ARGUMENT
31 août 11
Il n'échappera à personne que depuis des décennies maintenant le but des Etats est de maximiser cet indicateur inadapté a plusieurs titres :
- Le PIB ne tient pas compte de la qualité de la croissance. Ainsi l'Espagne donnée comme l'une des économies florissantes ces 2 dernières décennies s'est développée essentiellement dans le secteur de la construction, désormais en pleine crise, et l'Espagne apparaît aujourd'hui comme particulièrement peu armée pour affronter l'avenir.
- Surtout, le PIB ne mesure absolument pas le bien-être des populations. Certes ce n'est pas son but et il existe un autre indicateur, l'indice de développement humain (IDH) dont c'est précisemment l'objectif.

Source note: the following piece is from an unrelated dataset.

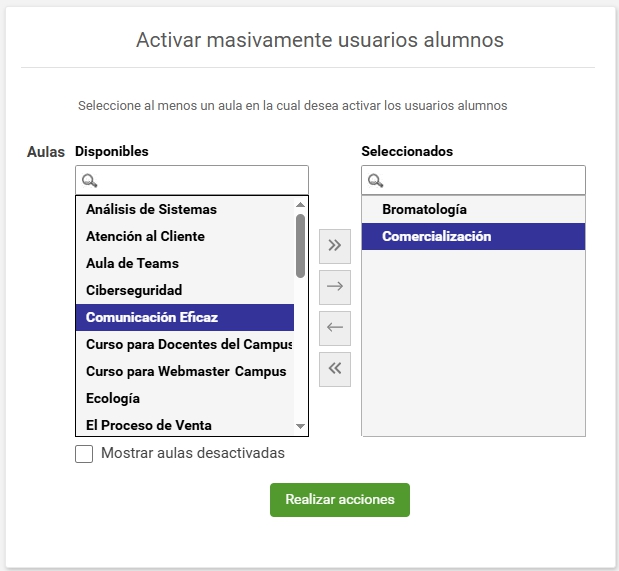The height and width of the screenshot is (571, 619).
Task: Move all classrooms to Seleccionados with the double-right arrow
Action: click(x=335, y=246)
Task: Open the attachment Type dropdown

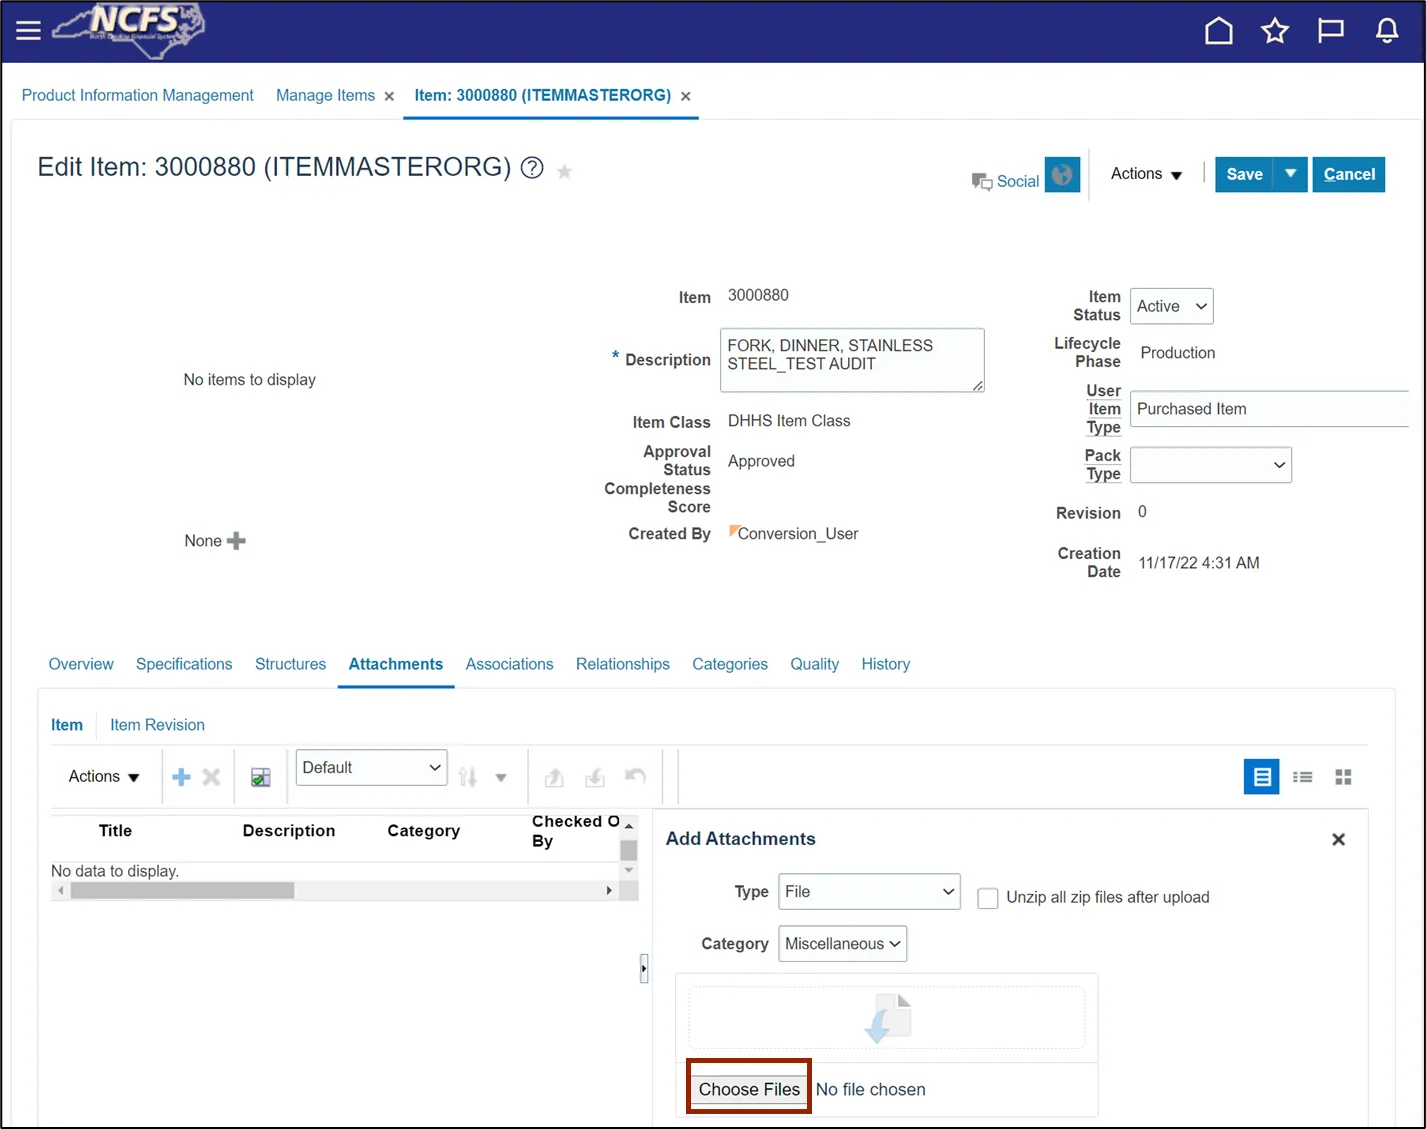Action: (x=868, y=892)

S'il n'échappe à personne que la croissance telle que mesurée par le PIB est souvent synonyme de détérioration de la qualité de vie, avec des phénomènes tels que la surpopulation des villes, la polution, la surconsommation et l'accumulation des déchets, pourquoi y a-t-il si peu de voix pour s'élever contre l'utilisation sytématique et maladive de cet indicateur. Reconnaissons au moins aux décroissants cette critique du PIB.